The interior crew was accounted for and a personnel accountability report (PAR) was completed by command that accounted for all fire department personnel operating on scene. The interior crew, consisting of two personnel, was evaluated by Pridemark Paramedic Services on scene and subsequently transported to Exempla Lutheran Medical Center. In addition, one firefighter on the exterior of the structure sustained minor injuries while helping the interior crew exit through the window. This firefighter also was transported to Exempla Lutheran Medical Center. All three firefighters sustained minor injuries and were released from the hospital that evening. Following the Mayday, the fire was brought under control without incident by the remaining units on scene and with the assistance of the second-alarm assignment from West Metro. Primary and secondary searches were complete, the structure overhauled and the fire declared out at 6:53 P.M.

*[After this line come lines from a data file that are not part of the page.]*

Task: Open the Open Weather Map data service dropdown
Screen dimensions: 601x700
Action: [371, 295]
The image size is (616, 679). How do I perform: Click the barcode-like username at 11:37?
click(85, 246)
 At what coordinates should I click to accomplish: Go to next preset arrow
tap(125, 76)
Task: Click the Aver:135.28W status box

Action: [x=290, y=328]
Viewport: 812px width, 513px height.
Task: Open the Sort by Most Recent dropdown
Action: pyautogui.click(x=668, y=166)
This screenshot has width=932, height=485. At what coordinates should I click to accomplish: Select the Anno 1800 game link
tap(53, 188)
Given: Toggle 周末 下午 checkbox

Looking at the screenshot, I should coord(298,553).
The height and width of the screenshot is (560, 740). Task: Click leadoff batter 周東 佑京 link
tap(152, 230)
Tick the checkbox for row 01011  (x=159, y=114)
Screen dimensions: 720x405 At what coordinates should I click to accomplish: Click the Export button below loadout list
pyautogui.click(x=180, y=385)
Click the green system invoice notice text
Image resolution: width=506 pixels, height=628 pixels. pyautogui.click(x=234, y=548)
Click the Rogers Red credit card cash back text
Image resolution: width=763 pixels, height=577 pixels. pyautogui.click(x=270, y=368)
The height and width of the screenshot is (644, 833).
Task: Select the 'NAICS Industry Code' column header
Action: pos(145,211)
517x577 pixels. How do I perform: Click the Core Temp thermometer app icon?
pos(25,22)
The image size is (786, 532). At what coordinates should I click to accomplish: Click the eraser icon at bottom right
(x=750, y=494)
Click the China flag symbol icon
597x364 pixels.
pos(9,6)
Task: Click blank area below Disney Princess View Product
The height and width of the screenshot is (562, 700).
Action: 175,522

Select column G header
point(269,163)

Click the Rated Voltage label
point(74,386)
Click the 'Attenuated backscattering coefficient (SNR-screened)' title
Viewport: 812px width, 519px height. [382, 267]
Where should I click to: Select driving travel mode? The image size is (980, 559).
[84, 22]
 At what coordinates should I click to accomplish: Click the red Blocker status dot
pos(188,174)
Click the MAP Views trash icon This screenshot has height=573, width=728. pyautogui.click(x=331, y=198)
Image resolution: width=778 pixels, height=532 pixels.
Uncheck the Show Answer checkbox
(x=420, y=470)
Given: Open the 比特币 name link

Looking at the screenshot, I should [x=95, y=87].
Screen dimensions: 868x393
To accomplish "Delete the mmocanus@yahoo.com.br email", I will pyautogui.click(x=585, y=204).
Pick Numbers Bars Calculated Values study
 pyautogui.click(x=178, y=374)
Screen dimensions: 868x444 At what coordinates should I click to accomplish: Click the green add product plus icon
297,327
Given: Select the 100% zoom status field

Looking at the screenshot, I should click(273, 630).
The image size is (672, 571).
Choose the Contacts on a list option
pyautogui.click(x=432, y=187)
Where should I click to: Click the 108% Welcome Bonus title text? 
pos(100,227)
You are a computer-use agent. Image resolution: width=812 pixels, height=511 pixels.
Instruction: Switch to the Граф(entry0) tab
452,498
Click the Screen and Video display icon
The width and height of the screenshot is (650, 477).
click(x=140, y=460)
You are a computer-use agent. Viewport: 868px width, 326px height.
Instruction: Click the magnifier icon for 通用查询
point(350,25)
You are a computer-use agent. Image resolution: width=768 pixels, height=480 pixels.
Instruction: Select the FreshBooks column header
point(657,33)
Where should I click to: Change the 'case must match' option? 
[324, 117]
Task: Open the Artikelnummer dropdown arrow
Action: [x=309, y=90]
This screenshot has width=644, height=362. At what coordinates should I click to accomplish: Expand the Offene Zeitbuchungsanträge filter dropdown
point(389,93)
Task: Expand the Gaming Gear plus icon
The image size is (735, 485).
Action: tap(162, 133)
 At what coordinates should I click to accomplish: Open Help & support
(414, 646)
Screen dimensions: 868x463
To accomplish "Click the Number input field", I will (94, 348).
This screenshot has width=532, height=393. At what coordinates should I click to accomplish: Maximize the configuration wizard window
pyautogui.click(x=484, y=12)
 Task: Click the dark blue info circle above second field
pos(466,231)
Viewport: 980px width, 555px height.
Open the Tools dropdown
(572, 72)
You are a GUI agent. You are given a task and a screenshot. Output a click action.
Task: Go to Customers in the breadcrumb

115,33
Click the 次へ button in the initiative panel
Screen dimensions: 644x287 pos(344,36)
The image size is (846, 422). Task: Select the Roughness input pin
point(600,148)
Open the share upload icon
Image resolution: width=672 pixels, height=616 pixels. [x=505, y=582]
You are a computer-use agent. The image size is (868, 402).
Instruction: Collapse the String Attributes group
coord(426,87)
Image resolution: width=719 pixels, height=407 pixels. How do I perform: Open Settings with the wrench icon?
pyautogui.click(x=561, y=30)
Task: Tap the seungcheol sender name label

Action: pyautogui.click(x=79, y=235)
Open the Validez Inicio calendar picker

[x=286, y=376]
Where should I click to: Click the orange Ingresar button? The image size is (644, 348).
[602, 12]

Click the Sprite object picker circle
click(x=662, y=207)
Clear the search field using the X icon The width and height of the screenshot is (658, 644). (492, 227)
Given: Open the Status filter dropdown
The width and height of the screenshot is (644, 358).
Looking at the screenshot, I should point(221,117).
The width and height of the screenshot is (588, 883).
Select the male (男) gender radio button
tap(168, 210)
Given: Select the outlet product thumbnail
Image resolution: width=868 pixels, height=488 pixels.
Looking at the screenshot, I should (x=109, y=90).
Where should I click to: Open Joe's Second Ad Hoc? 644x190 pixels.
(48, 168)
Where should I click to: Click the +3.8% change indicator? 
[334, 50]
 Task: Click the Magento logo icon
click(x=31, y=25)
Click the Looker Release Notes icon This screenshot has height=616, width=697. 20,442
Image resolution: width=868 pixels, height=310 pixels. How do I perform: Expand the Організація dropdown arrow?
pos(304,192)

The training and experience of the two firefighters who initiated the Mayday:

Victim 1 is a 28-year-old male volunteer firefighter with three years of firefighting experience, all with the WRFD, at the time of the incident. This member was current with the following certifications at the time of the incident: Colorado State Certified Firefighter I, Colorado State Certified Hazmat Operations, EMT-Basic, ICS-100, IS-700 and IS-800. The most recent live-burn training attended by Victim 1 was in May 2007. Victim 2 is a 25-year-old male volunteer lieutenant, also with three years of firefighting experience and all with the WRFD. This member was current with the following certifications at the time of the incident: Colorado State Certified Firefighter II, Colorado State Certified Hazmat Operations, EMT-Basic, ICS-100 and IS-700. The most recent live-burn training attended by Victim 2 was in June 2009. In addition, the department has regularly provided training to members on topics such as the use of personal protective equipment (PPE), SCBA, search and rescue, and fire attack.

The victims' personal protective equipment:

Both of the victims were wearing PPE consisting of full firefighter turnout gear, including bunker pants, bunker coat, boots, gloves, helmet, protective hood, SCBA with a full tank of air and an integrated personal alert safety system (PASS) device. At the time of the incident, both firefighters had donned and activated their SCBA and were breathing tank air. In addition, both were in possession of handheld radios. While some of this equipment appeared to sustain damage as a result of this incident, there were no reports or physical evidence of equipment malfunction prior to or during the incident.

The fire building and site information:

The home sits on a half-acre lot and faces south with direct access to a public street to the south. The building is of Type V construction consisting of conventional wood framing, horizontal composite lap siding and a composite asphalt shingle roof. A utility shed is in the backyard, but was not involved in this incident. A vehicle was parked in the driveway and another vehicle was parked on the property just to the east of the structure. Neither vehicle was involved in the incident.

The dwelling was an approximately 1,152-square-foot, ranch-style home with a 432-square-foot attached garage. Nine rooms plus the garage are present, consisting of three bedrooms (one each on the north, southeast and southwest sides of the structure), a kitchen, laundry room, dining room, living room and a half bathroom that is immediately adjacent to a full bathroom.